-- Start PROVIDED MATERIAL --

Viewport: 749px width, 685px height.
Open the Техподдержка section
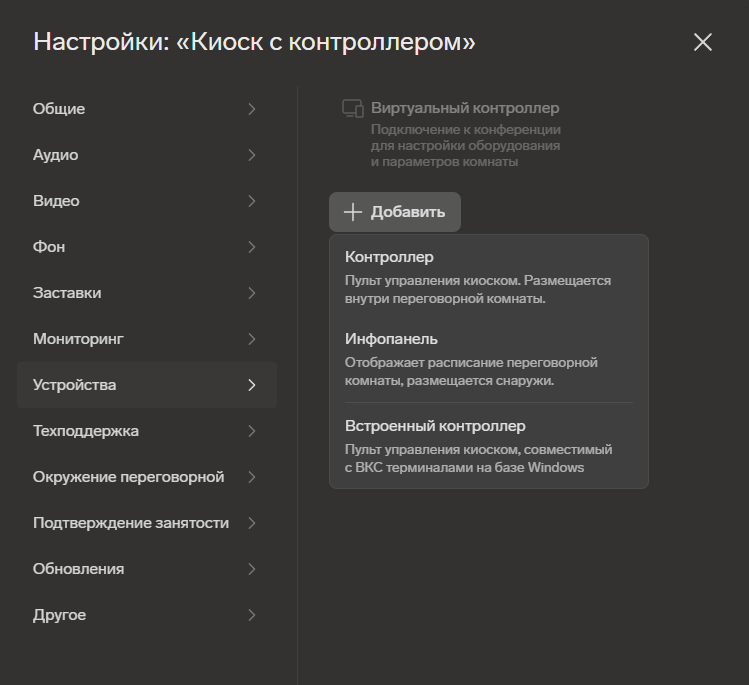coord(86,431)
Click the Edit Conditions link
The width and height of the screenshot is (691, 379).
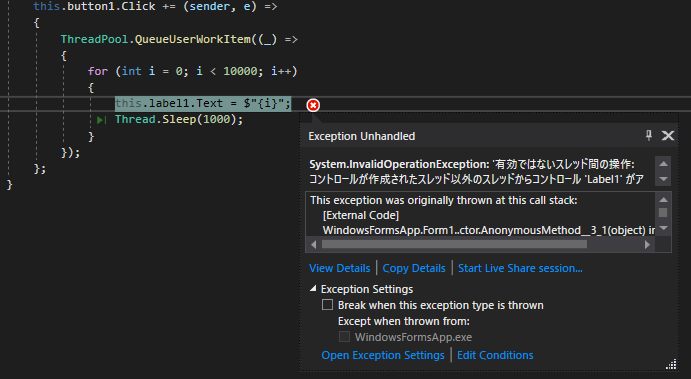click(495, 355)
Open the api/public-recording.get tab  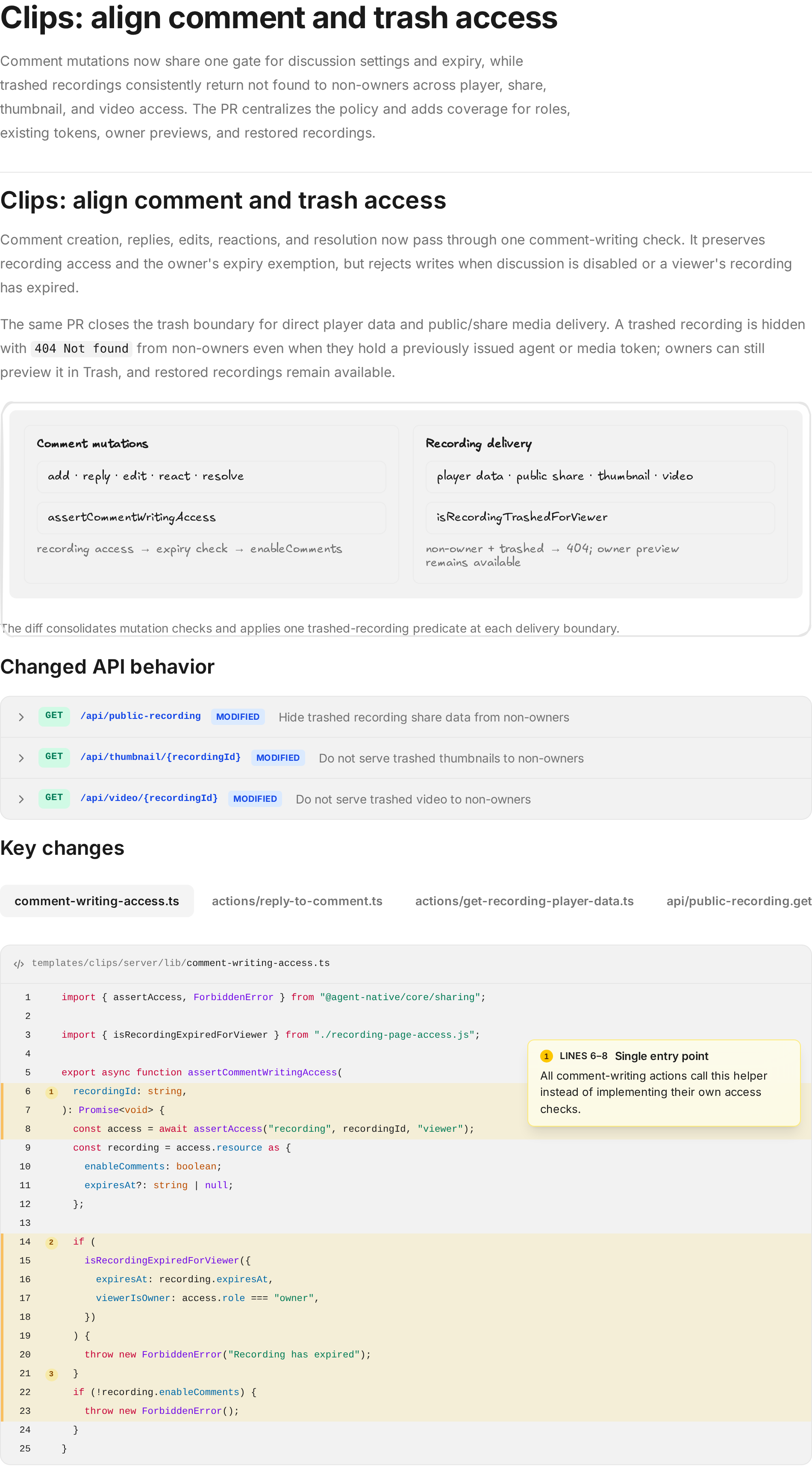tap(738, 901)
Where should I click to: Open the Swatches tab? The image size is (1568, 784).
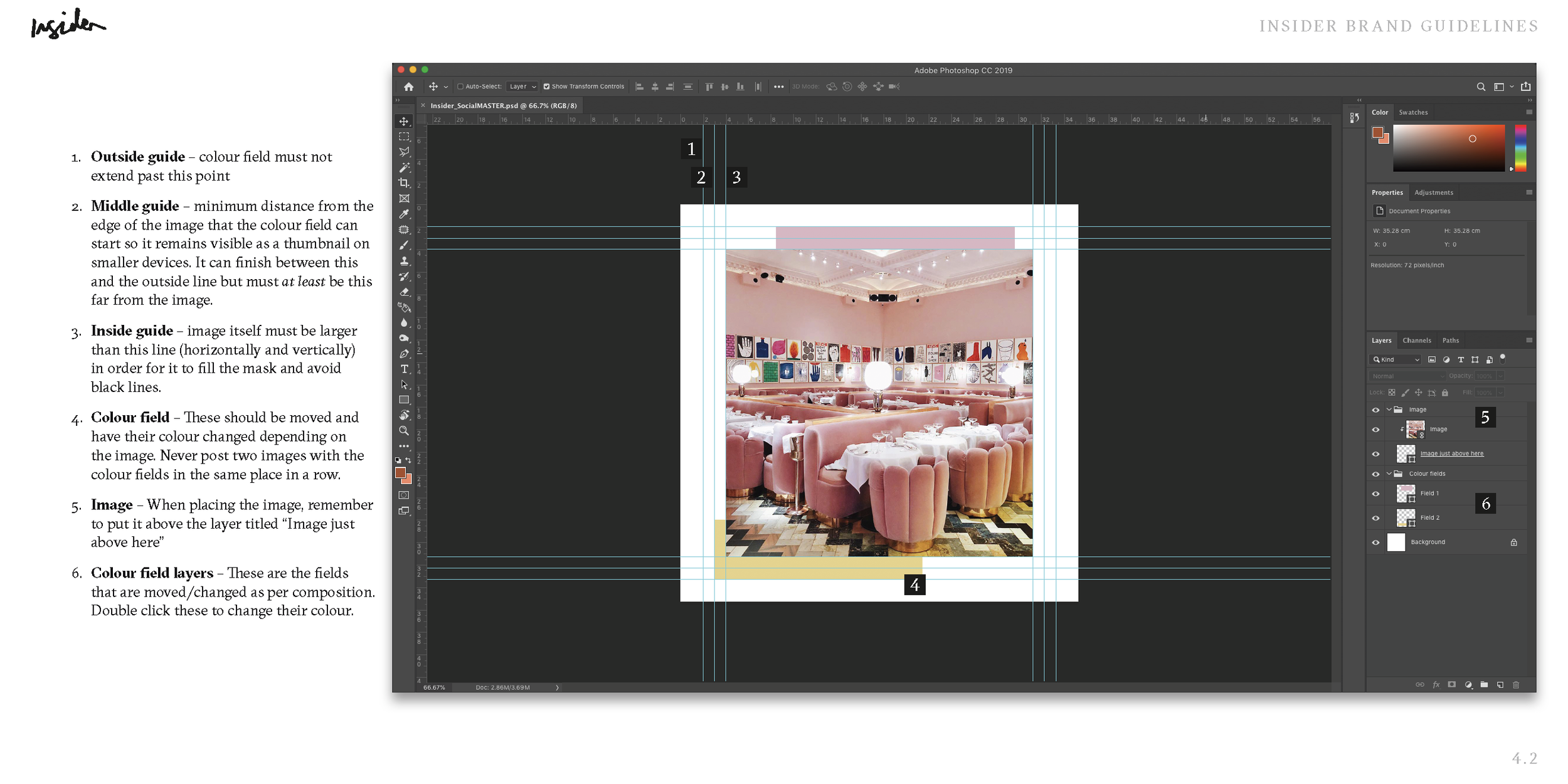1413,112
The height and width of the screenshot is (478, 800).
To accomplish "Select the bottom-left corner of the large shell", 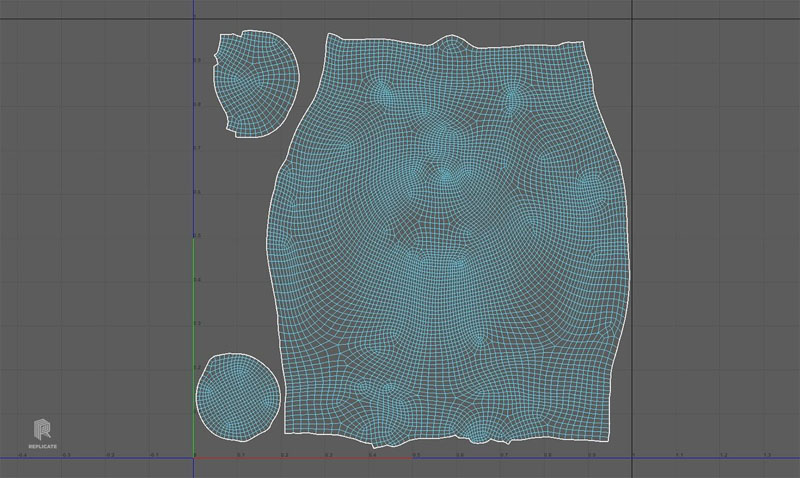I will [x=288, y=430].
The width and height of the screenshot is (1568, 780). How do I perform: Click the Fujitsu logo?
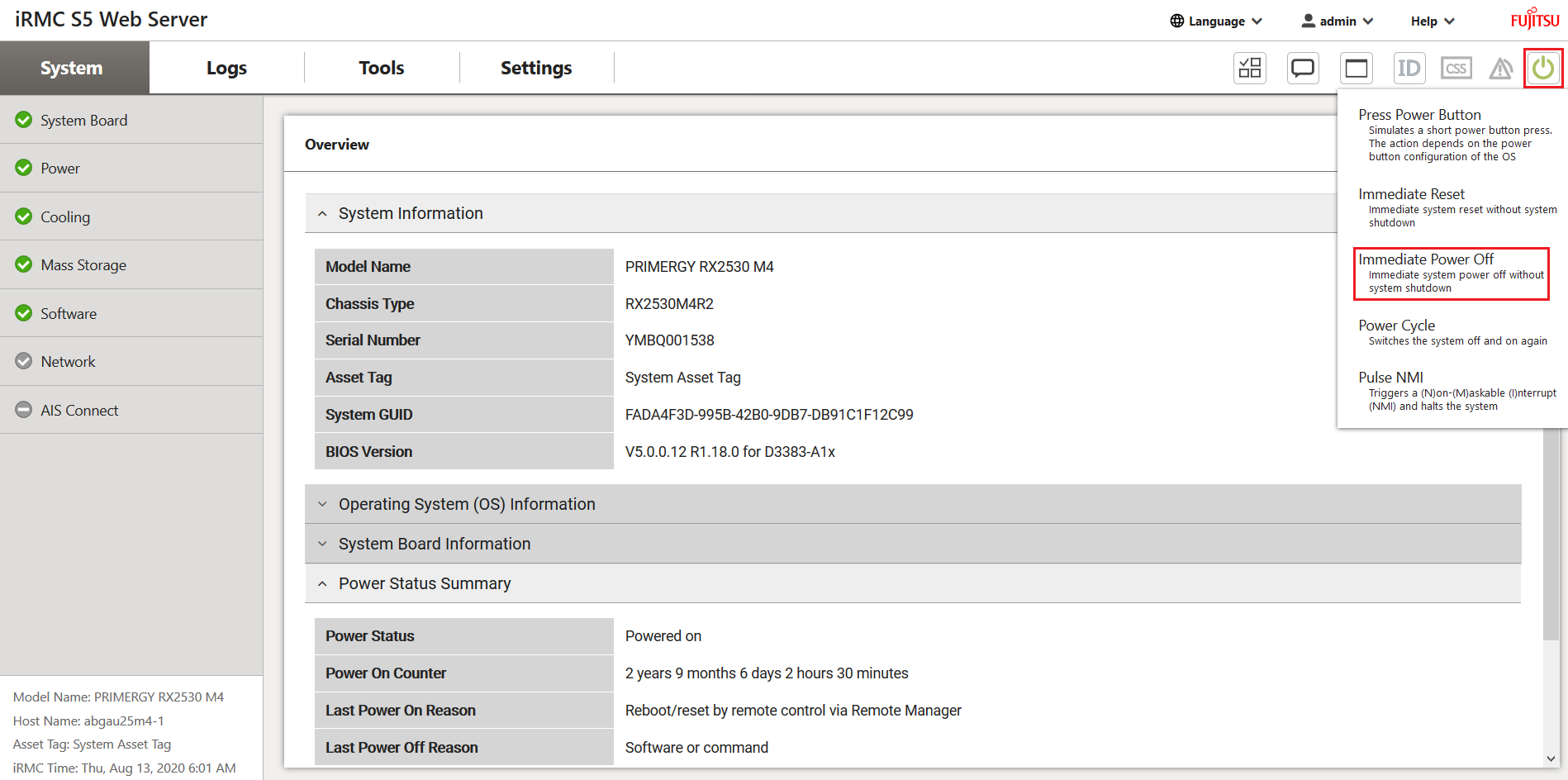coord(1535,19)
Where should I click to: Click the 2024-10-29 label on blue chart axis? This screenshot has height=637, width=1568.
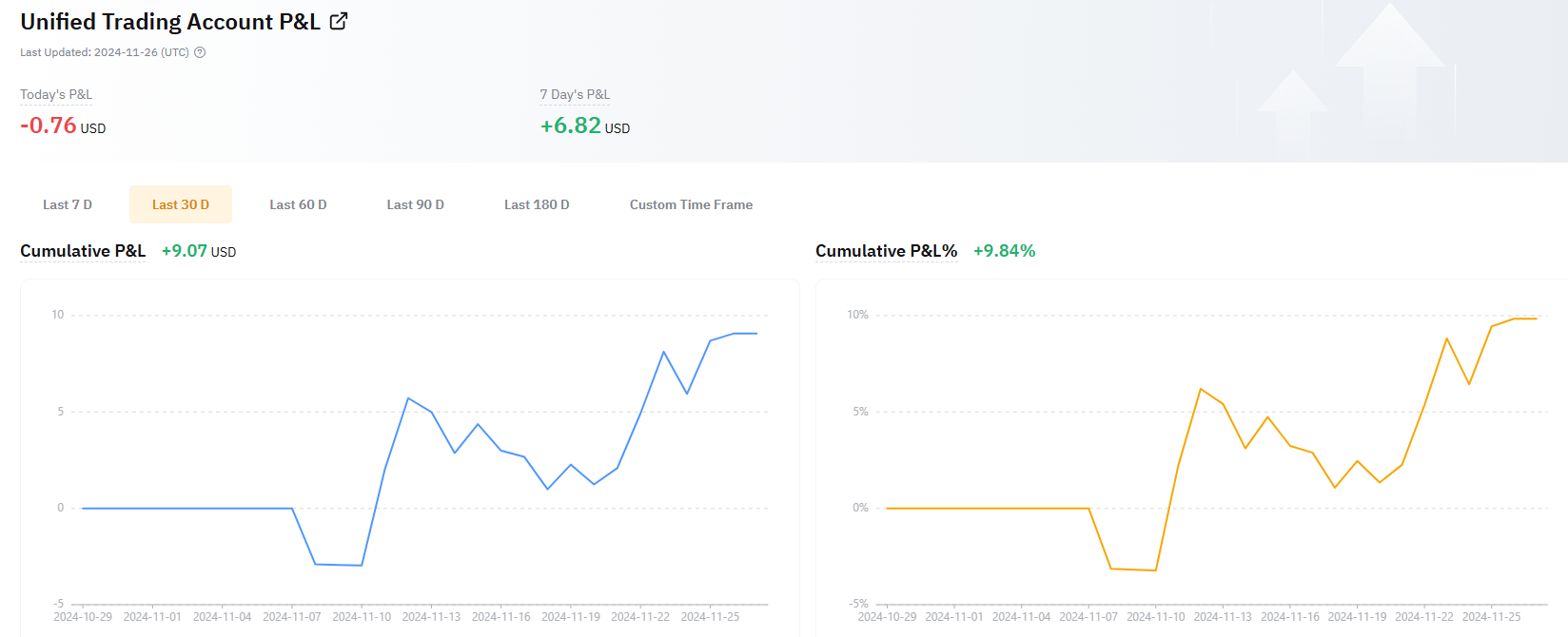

-- End PROVIDED MATERIAL --

PROMPT -
Copy the records word for word, starting at the line that contains "The width and height of the screenshot is (1568, 780)." and ending at the end of the records. Leave the pictures out of your answer.

ANSWER TO THE TASK -
The width and height of the screenshot is (1568, 780). How do I perform: Click the Fujitsu logo?
coord(1535,19)
Where should I click to: Click the 2024-10-29 label on blue chart axis? This screenshot has height=637, width=1568.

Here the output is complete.